**DESCRIPTION OF THE TASK**
Output only the lines of the entries that follow, starting at the one with "РЕМОНТ КОФЕМАШИН (456, 2242)" and running down to the one with "Для утюгов (322, 1631)", both included and unchanged.

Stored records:
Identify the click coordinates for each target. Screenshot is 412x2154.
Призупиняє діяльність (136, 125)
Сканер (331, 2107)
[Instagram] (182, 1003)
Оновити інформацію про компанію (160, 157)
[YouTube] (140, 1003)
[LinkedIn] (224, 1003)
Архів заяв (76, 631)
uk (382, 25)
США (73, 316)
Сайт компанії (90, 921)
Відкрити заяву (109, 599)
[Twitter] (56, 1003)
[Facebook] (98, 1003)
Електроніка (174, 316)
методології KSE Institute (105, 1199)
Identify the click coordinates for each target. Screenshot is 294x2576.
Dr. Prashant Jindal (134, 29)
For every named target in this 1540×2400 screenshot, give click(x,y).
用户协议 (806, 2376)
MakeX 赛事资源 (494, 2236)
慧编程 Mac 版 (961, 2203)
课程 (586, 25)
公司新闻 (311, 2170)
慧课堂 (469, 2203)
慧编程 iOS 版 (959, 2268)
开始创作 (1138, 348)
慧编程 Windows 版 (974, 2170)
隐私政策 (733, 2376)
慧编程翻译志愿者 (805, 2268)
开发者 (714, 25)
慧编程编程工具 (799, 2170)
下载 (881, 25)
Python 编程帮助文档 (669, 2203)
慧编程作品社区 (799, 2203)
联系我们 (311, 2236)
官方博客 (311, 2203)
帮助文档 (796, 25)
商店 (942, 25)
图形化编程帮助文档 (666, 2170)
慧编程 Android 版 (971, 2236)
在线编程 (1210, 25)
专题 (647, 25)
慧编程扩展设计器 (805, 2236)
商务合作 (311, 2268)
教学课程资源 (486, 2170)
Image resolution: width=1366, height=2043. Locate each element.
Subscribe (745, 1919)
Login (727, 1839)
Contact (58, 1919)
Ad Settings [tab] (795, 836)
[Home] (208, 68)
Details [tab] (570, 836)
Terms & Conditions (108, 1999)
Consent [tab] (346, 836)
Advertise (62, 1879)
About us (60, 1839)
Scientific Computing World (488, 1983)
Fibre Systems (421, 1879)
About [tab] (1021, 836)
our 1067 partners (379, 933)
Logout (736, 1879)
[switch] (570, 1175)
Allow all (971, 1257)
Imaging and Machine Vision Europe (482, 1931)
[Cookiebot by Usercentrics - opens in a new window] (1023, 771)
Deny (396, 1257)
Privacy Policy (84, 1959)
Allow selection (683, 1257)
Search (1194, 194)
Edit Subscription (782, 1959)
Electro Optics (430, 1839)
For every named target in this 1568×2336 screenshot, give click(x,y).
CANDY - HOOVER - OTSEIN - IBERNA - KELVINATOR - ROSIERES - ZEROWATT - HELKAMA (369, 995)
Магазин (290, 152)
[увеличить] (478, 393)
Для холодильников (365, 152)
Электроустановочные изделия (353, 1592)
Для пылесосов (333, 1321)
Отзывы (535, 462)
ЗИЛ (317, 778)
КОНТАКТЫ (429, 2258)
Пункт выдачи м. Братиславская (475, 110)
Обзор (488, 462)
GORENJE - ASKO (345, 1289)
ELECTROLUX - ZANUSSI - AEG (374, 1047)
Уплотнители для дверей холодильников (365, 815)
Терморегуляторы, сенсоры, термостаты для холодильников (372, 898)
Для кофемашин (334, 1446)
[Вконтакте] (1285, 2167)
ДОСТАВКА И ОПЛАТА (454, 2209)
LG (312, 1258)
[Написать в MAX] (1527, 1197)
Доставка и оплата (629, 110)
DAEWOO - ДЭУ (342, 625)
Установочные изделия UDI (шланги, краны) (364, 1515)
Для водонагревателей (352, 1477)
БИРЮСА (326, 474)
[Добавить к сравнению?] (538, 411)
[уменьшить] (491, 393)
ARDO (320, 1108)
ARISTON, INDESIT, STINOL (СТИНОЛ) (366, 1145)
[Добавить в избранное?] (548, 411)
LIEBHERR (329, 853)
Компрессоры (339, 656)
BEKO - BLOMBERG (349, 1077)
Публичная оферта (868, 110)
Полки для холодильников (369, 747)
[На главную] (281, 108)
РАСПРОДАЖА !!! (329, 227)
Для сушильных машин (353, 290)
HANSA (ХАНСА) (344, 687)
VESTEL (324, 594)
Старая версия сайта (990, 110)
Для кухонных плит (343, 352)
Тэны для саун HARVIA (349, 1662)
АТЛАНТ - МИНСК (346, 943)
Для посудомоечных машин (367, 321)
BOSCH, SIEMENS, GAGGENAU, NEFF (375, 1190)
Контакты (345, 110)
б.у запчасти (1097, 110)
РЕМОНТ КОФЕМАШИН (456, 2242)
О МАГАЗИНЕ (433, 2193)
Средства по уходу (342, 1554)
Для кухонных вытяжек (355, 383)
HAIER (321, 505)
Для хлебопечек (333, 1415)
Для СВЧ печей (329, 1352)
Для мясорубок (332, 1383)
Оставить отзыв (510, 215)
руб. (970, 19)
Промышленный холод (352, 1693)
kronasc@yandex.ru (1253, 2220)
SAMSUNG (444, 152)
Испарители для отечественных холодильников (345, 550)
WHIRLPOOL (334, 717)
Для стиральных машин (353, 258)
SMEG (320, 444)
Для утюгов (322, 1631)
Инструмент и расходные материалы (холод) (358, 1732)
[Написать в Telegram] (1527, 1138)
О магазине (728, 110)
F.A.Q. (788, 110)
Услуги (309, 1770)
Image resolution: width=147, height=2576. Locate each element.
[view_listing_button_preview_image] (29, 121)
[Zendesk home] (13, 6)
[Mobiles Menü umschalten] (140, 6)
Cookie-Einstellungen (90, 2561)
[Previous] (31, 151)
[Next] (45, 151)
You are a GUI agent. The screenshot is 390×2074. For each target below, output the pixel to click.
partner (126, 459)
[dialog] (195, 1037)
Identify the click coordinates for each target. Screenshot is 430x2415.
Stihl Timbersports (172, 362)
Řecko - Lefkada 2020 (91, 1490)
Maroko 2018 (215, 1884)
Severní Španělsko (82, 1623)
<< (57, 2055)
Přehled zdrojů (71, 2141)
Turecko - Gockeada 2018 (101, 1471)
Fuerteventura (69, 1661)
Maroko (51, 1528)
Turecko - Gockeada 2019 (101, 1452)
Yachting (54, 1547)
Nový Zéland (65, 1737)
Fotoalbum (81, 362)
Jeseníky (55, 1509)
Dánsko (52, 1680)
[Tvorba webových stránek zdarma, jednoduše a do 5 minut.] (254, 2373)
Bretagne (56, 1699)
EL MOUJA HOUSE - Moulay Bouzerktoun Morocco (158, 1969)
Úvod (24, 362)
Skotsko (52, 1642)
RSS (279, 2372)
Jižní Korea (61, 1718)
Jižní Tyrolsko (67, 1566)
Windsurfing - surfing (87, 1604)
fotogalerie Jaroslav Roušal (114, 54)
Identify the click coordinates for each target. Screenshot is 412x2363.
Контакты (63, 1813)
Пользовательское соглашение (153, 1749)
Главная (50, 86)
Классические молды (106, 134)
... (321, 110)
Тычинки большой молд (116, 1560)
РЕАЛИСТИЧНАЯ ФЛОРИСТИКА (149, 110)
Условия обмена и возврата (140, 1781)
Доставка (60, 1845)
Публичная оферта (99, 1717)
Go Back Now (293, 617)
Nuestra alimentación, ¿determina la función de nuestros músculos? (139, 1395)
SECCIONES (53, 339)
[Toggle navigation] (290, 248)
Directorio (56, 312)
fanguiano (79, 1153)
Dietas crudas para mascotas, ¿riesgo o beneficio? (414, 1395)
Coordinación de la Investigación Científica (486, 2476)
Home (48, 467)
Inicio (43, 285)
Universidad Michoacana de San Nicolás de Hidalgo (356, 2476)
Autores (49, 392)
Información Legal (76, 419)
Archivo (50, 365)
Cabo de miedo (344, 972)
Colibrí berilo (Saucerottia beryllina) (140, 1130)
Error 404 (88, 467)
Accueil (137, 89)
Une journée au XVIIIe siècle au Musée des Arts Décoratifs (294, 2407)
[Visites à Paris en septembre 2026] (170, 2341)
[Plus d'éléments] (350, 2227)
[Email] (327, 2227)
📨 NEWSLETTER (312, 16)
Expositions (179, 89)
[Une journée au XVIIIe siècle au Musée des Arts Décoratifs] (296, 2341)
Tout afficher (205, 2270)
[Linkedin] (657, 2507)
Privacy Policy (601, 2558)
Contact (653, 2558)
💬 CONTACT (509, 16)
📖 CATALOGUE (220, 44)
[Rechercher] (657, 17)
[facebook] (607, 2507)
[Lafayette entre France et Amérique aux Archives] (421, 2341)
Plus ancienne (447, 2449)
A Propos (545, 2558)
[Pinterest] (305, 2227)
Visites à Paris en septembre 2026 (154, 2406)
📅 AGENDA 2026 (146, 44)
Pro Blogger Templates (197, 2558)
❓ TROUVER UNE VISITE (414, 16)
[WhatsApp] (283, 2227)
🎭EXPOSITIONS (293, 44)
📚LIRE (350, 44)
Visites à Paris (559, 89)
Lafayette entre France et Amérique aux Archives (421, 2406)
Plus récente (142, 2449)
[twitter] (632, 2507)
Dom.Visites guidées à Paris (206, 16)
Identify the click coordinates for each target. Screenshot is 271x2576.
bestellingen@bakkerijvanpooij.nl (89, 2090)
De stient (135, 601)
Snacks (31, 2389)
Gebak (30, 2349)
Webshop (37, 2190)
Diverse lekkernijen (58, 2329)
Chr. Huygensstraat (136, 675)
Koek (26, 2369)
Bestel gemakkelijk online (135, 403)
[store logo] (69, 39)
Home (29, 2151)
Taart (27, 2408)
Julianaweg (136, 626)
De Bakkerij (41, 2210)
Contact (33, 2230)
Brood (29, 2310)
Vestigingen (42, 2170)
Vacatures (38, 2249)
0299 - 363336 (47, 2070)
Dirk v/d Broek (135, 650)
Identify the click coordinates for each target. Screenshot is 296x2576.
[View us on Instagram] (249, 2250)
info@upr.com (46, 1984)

**SOLUTION FOR THIS EXERCISE**
РЕМОНТ КОФЕМАШИН (456, 2242)
О МАГАЗИНЕ (433, 2193)
Средства по уходу (342, 1554)
Для кухонных вытяжек (355, 383)
HAIER (321, 505)
Для хлебопечек (333, 1415)
Для СВЧ печей (329, 1352)
Для мясорубок (332, 1383)
Оставить отзыв (510, 215)
руб. (970, 19)
Промышленный холод (352, 1693)
kronasc@yandex.ru (1253, 2220)
SAMSUNG (444, 152)
Испарители для отечественных холодильников (345, 550)
WHIRLPOOL (334, 717)
Для стиральных машин (353, 258)
SMEG (320, 444)
Для утюгов (322, 1631)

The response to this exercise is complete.